• Исходный текст:
((

Фото: Сергей Коновалов

«Человек волей-неволей перенимает традиции места, куда он переселился, — говорит Татьяна Назаренко. — Тем более что XX век — это век разрушения традиционной культуры. Но при этом некоторые вещи сохраняются очень долго. Потомки переселенцев писали в паспорте «русские», но в их речи возникают белорусские слова, у них остались предпочтения в кухне, в эстетике. И когда томские представители белорусской диаспоры собираются вместе, понимаешь, что их лица похожи на лица тех, кто запечатлен на фото 1920-х годов в Беларуси. Вот семья Лидии Белик — ее дедушка с бабушкой были переселенцами. Родители были из одного села — оба потомки переселенцев. Так что неудивительно, что типаж сохранился: ее семья — это чистокровные белорусы, несмотря на то что это четвертое поколение белорусов, которое живет в Сибири».

Лидия Слепакова-Белик с семьей

Наметка, что повязали на голову Алены Карелиной, считалась повседневной: белая, с тоненьким красным узором. Была бы однотонной — значило бы, что траурная. Свадебные же наряды должны были быть яркими. Но! Васильковые, зеленые, желтые цвета в белорусских нарядах появились уже в середине XX века. Традиционный строй — то есть костюм — был бело-красно-черным. Во-первых, торжественно. А во-вторых, натуральные красители иного цвета изобрести было сложно.

«Как, например, черный или почти черный цвет в Сибири добывали? — говорит Татьяна Назаренко. — Втаптывали полотно в болотную жижу на несколько дней, и все, потом не отстираешь».

 

«А в Беларуси для этих целей могли уголь использовать, — добавляет Алена Карелина. — Черный цвет считался цветом плодородия. И земного, и женского. Так, черный передник у женщин считался чем-то вроде оберега для репродуктивной системы».

Крестьяне в традиционной одежде. Гомельская область, Журавицкий район.

))

• Что сделать:
(a) Перечислите все цвета, которые, согласно тексту о белорусских переселенцах в Сибири, появились в белорусских нарядах в середине XX века.
(b) Ответьте по тексту о белорусских переселенцах в Сибири на вопросы ниже, пометив ответы так же, как вопросы.
(i) Что означала однотонная наметка?
(ii) Каким способом в Сибири получали черный или почти черный цвет?
(iii) Какое по счету поколение белорусов, живущих в Сибири, представляет семья Лидии Белик?
(c) Напишите продолжение текста о белорусских переселенцах в Сибири, начиная после его последнего предложения.

• Набор данных:
((

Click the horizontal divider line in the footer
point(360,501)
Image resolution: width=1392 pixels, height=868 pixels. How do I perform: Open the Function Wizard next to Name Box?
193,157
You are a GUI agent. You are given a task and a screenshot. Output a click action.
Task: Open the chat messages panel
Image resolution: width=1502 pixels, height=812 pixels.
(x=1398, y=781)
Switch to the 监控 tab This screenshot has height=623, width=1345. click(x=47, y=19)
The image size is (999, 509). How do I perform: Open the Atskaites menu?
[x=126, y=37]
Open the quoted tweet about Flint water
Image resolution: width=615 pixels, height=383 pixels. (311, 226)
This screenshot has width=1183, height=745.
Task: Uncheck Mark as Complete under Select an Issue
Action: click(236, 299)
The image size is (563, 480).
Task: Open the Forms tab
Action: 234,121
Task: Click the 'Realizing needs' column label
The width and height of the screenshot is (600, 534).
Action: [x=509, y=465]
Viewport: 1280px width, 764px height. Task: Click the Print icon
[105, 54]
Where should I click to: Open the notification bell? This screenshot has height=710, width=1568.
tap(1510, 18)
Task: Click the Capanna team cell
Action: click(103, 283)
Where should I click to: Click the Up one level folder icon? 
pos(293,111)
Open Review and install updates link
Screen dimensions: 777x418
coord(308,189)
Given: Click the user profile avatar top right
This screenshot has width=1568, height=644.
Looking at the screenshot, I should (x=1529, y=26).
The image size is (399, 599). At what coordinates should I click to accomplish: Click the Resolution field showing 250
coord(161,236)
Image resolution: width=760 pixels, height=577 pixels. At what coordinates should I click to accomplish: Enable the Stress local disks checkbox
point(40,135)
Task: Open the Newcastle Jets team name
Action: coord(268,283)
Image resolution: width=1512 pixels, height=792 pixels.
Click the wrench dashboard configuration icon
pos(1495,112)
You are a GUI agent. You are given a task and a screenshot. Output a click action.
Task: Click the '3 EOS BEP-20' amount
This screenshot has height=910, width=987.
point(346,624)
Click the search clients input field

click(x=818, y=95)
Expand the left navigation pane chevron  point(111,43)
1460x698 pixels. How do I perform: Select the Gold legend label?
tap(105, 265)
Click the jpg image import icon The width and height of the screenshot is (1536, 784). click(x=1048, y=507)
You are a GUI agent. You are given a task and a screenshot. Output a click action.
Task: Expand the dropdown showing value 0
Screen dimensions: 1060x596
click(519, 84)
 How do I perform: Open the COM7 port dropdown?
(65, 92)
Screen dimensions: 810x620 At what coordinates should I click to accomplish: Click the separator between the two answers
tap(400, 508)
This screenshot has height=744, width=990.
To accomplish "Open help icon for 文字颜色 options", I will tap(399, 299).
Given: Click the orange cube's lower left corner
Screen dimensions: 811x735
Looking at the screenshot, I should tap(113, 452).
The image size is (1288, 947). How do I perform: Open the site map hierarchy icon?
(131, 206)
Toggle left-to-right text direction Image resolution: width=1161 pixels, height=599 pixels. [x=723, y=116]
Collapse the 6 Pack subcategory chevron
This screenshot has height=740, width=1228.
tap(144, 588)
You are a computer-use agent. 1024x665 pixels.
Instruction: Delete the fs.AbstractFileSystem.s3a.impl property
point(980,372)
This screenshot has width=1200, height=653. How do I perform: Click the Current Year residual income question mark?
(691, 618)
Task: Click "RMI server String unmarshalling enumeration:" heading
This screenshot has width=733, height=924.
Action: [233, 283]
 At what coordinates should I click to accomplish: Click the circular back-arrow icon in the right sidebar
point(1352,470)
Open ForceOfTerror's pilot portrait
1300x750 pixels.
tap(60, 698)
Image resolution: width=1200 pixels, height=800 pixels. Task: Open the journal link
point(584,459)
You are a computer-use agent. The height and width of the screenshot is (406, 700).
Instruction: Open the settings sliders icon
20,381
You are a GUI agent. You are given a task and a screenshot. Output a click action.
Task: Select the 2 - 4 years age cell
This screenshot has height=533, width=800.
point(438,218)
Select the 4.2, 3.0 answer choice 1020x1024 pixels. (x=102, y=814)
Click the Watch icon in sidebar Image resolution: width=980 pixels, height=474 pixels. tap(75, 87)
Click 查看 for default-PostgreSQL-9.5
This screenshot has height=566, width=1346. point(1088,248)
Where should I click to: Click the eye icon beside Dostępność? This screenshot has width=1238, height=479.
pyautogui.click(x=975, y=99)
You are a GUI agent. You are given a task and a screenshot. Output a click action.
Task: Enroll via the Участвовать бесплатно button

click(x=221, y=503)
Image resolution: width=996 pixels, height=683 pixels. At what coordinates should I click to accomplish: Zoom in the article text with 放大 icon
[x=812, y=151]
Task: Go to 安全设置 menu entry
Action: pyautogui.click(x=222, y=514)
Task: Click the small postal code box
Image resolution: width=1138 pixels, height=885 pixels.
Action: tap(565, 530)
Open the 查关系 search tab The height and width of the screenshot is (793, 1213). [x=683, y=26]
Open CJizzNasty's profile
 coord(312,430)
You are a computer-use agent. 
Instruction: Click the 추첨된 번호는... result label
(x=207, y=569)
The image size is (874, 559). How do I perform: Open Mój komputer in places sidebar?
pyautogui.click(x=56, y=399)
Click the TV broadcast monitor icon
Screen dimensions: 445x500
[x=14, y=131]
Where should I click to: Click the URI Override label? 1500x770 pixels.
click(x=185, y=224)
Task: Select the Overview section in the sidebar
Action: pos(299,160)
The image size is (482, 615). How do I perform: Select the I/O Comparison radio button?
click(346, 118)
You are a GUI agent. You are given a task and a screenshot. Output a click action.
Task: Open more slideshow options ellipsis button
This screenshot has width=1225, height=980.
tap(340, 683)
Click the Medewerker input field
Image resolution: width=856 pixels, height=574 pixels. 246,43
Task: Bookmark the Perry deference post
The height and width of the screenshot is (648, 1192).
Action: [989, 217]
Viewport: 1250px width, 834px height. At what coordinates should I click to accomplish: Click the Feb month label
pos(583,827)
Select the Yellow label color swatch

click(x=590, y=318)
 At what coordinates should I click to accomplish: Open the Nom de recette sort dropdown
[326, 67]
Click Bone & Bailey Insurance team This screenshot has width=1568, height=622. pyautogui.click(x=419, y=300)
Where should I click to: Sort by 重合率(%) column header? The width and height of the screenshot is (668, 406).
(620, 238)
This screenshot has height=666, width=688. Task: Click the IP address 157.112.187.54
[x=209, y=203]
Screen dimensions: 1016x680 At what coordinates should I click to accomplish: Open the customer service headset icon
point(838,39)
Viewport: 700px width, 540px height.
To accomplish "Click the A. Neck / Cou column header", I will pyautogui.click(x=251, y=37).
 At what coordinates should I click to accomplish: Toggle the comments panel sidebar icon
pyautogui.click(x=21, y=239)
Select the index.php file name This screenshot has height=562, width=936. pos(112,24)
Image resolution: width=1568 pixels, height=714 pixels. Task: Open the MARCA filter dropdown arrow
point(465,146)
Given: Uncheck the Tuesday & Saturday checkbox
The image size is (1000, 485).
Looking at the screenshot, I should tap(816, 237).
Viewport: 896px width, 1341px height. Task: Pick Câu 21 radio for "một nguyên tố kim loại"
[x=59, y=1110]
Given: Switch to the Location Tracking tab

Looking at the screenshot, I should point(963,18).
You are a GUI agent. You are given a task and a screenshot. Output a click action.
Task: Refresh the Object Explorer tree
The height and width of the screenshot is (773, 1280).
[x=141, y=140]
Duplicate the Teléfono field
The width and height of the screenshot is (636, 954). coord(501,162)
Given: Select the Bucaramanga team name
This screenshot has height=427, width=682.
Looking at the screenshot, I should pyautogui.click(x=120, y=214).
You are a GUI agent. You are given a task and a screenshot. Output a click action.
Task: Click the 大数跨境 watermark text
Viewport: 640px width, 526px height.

))

• Ответы по порядку:
(a) Васильковый, зеленый, желтый.

(b)
(i) Что она траурная.
(ii) Полотно на несколько дней втаптывали в болотную жижу.
(iii) Четвертое.

(c)
1920-е годы.
Фото: И. Сербова

Геометрические узоры белорусской вышивки тоже могли о многом рассказать. Так, ромбы, полые внутри, означали вспаханную землю, которая должна родить хлеб. А ромбы, заполненные цветом, считались символом каравая.

«Звезды в вышивке можно отнести к церковно-православной символике, — говорит Алена Карелина. — Рождественская звезда, звезда Давида — крестьяне видели их в убранстве храмов, на иконах. Домашний текстиль использовался для таинства венчания. Рушник, на который вставали молодые, символизировал облако, которое возносит их на небеса, где заключается брак. Свадебные рушники потом хранились и украшали избу на годовщину свадьбы».

Моя двоюродная тетка из Семилуженского, когда церковь разоряли, вынесла оттуда две-три иконы. И одну такую большую, что ее не знали, куда поставить. И поставили вместо двери в хлев к овцам... Одну из спасенных икон отдали позже в томскую церковь и видели ее там.

(из воспоминаний Лидии Белик, внучки столыпинских переселенцев из Могилевской губернии в томскую Милоновку)

Костюм, характерный для Кобринского уезда.
Фото: Сергей Коновалов

Один из манекенов на выставке «Мои предки — из Беларуси» одет в костюм, характерный для Кобринского уезда. Переднее полотнище юбки по узору сильно отличается от остальных. Другому манекену достался «строй», присланный из Виленской губернии. И его вышивку культурологу Алене Карелиной особенно интересно разбирать по полочкам. Бранное ткачество в районе плеча, вышивка крестом на манжетах, вшитая вставка, возможно, из другого изделия. И «мыльные» узоры по переднику.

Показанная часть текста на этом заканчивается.